Material provided →
- - -

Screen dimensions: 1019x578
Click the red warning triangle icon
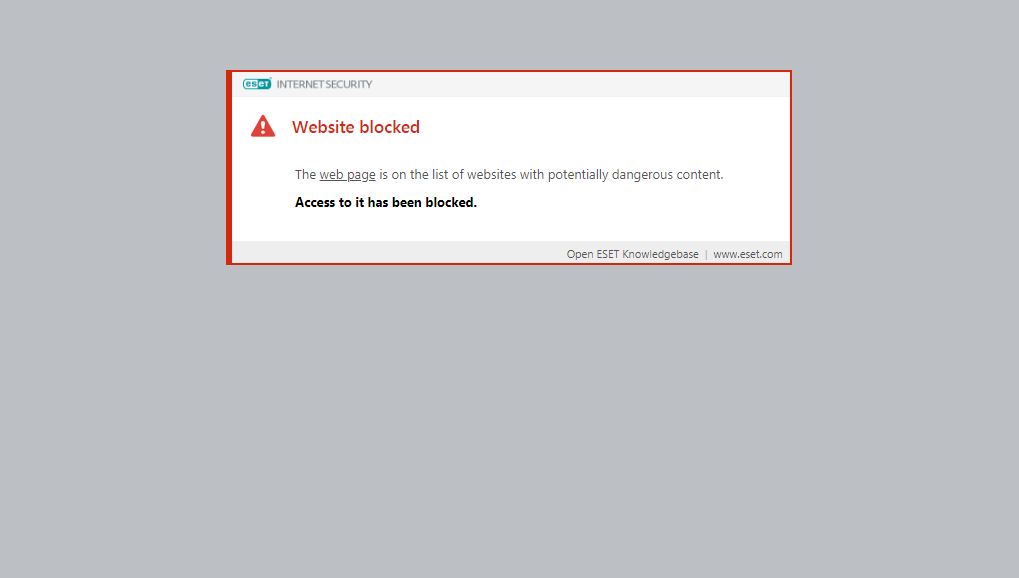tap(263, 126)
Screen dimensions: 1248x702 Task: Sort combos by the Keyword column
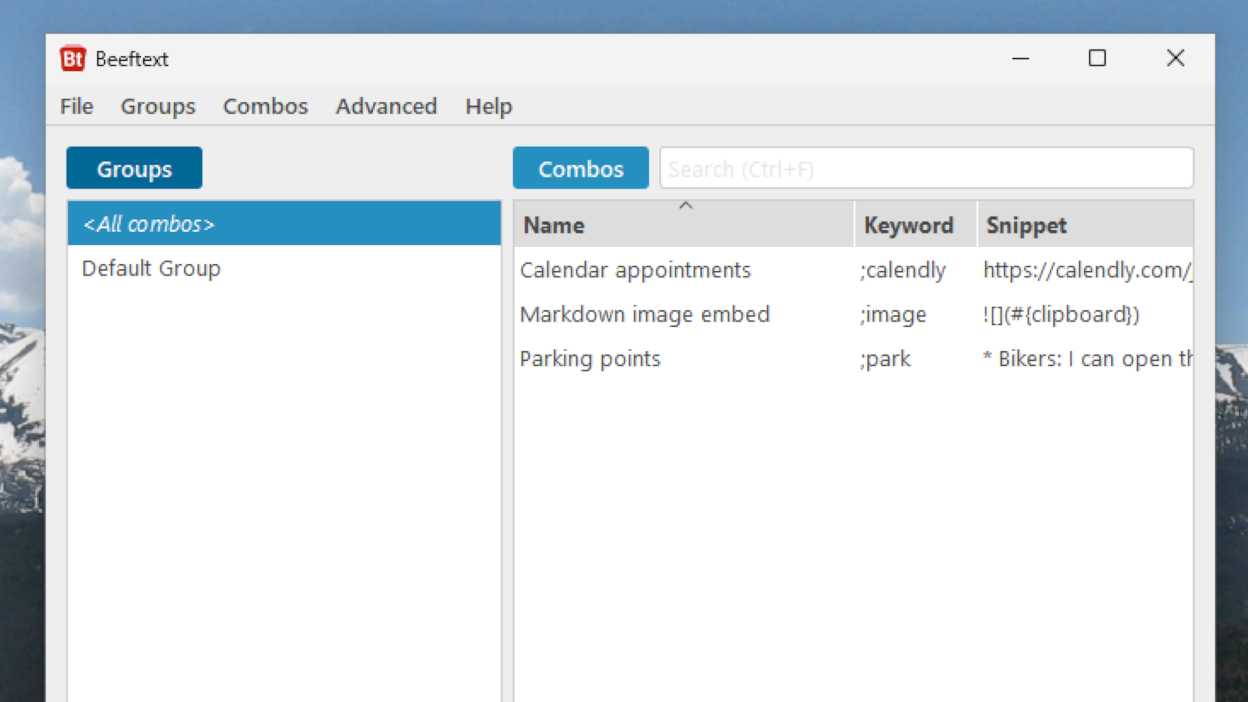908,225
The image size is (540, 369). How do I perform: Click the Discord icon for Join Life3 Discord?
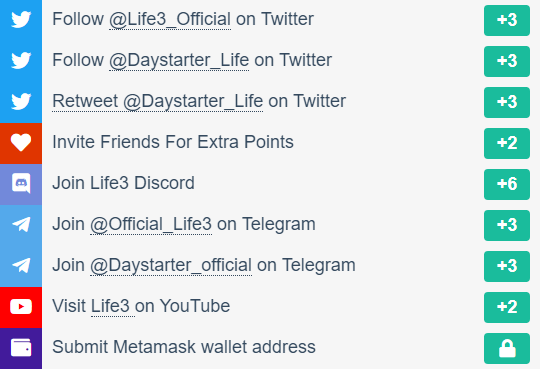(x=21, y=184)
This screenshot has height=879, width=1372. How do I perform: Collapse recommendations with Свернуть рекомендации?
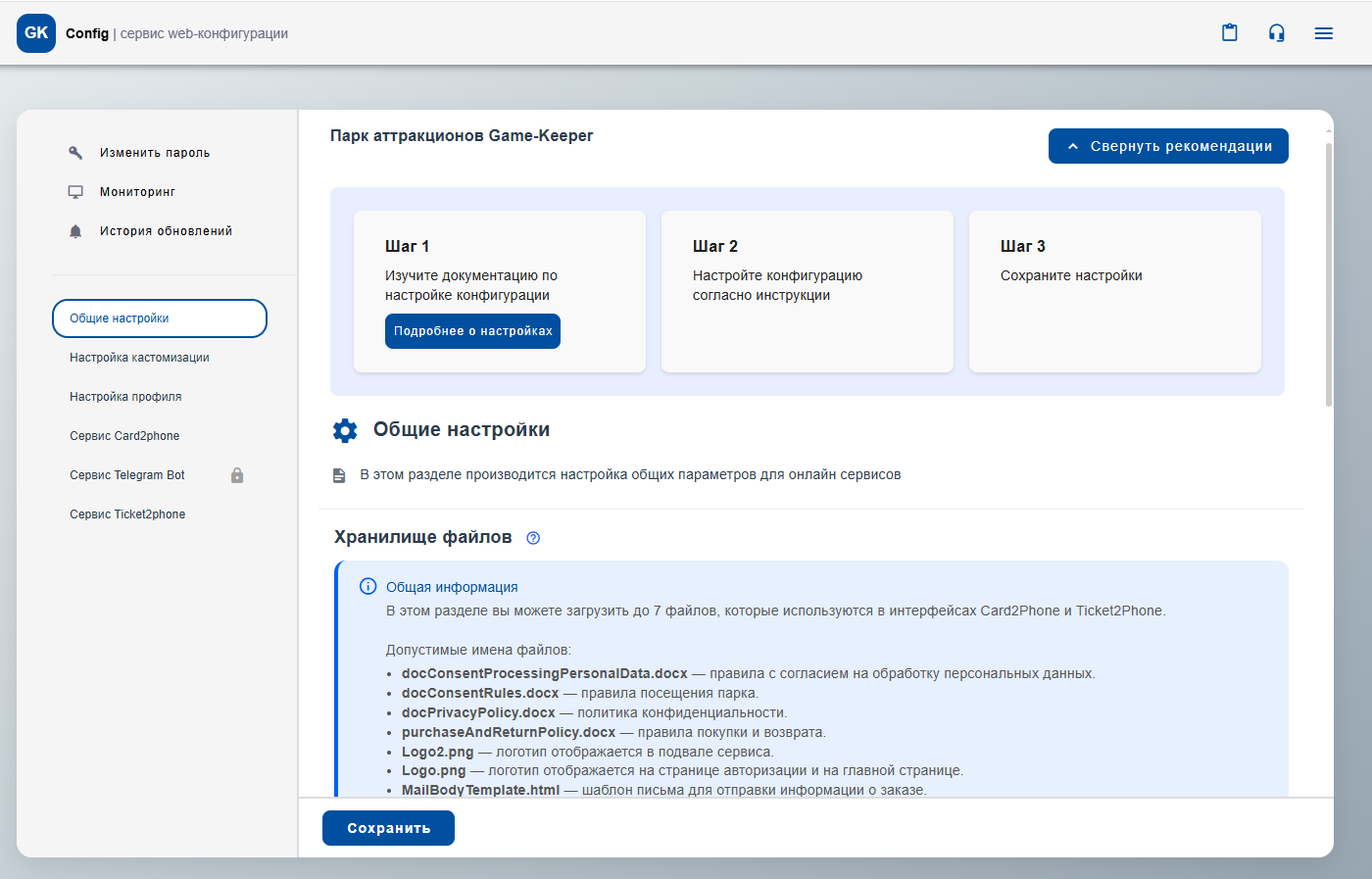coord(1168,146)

- - -

What the exercise asks → Copy, exactly and exclusively, the lines beginning with the one that contains "This screenshot has" and ending with the last line of the listing; pictures are to be omitted.

Response area →
This screenshot has height=879, width=1372. How do I perform: Collapse recommendations with Свернуть рекомендации?
coord(1168,146)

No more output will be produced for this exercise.